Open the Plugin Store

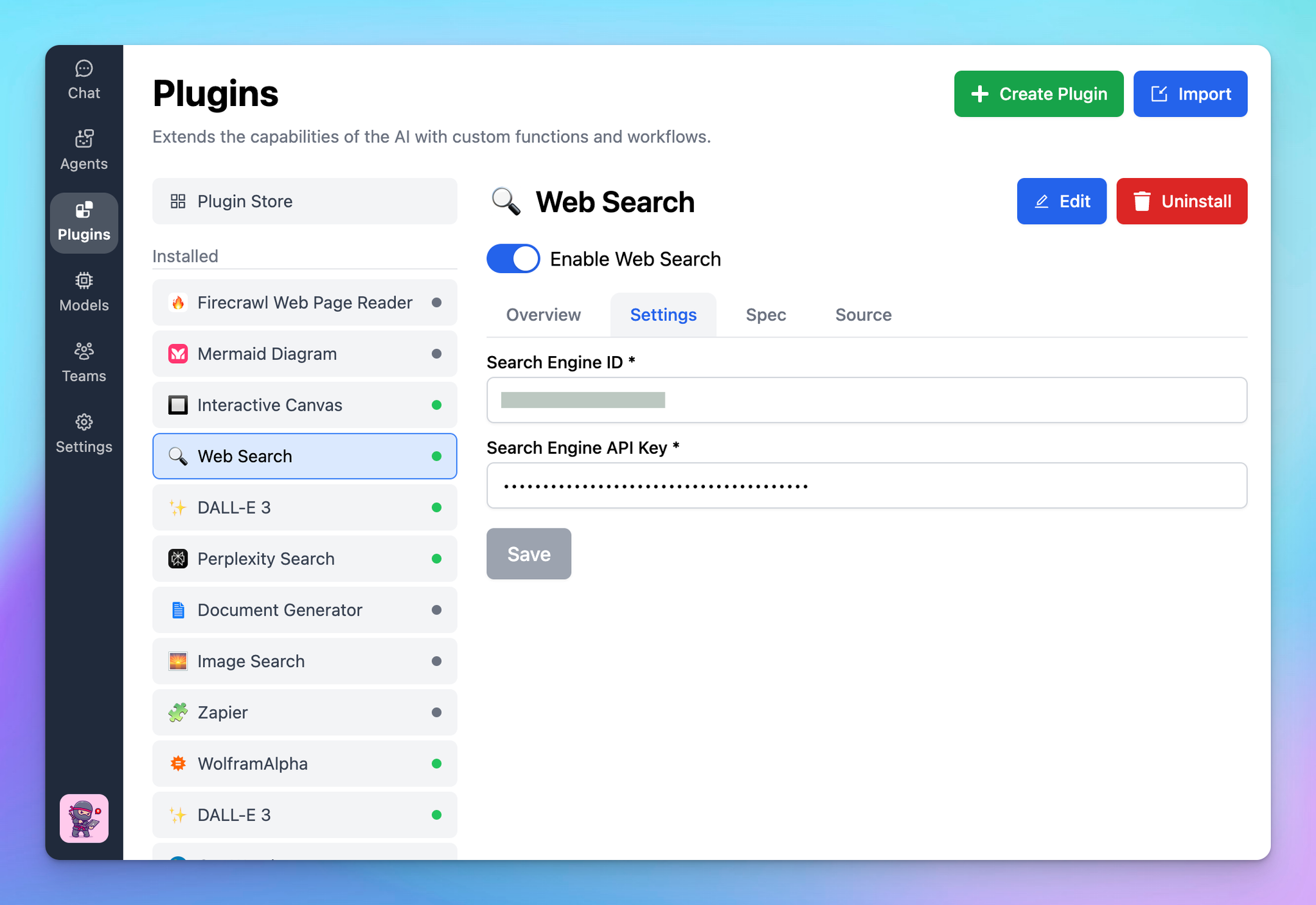pyautogui.click(x=305, y=201)
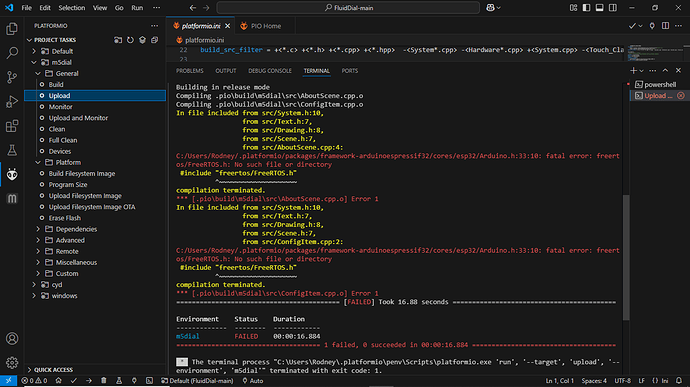Screen dimensions: 690x387
Task: Toggle the bottom panel layout button
Action: pos(599,7)
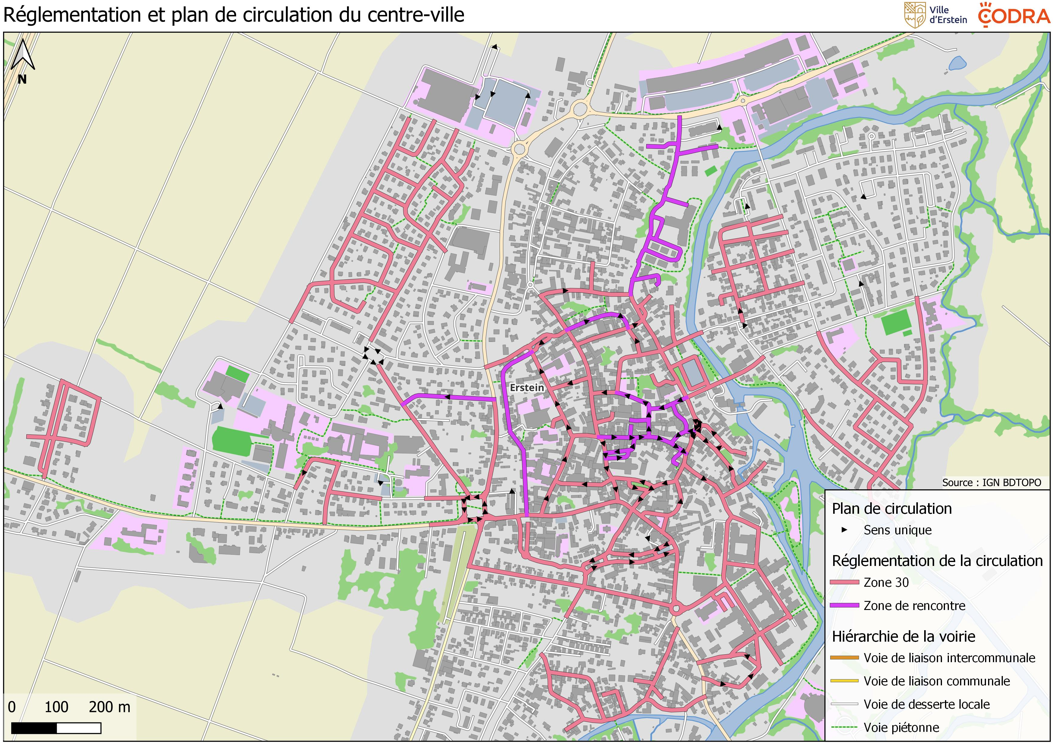Viewport: 1053px width, 745px height.
Task: Click the Voie de desserte locale line symbol
Action: pos(845,704)
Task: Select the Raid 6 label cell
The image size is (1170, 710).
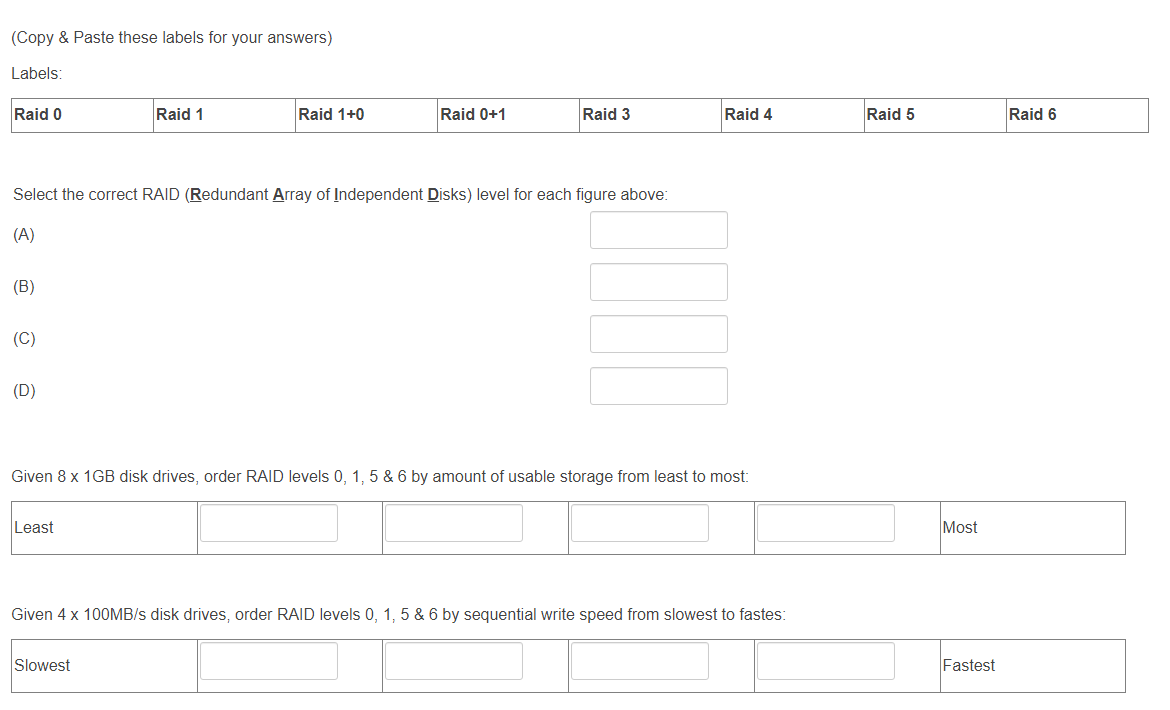Action: 1074,115
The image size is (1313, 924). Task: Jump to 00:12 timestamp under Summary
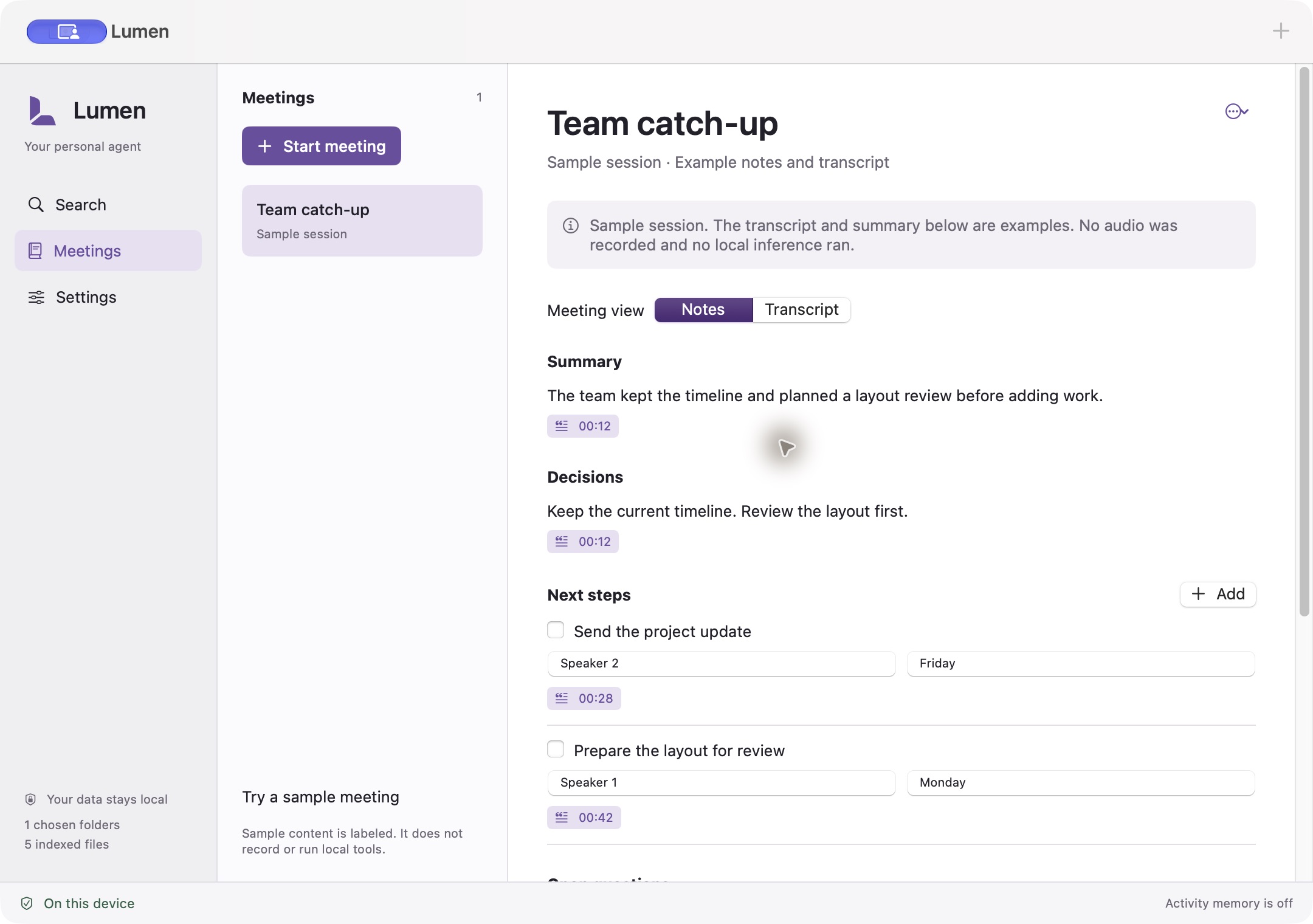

-- -- --

Each entry needs to be retyped exactly; the pictures stay out.

→ WRITTEN RESPONSE
Open the Plugin Store

pyautogui.click(x=305, y=201)
Screen dimensions: 690x387
Task: Toggle the bottom panel layout button
Action: pos(599,7)
Viewport: 1053px width, 745px height.
Task: Click the Voie de desserte locale line symbol
Action: pos(845,704)
Task: Select the Raid 6 label cell
The image size is (1170, 710).
Action: 1074,115
The image size is (1313, 924). Task: Jump to 00:12 timestamp under Summary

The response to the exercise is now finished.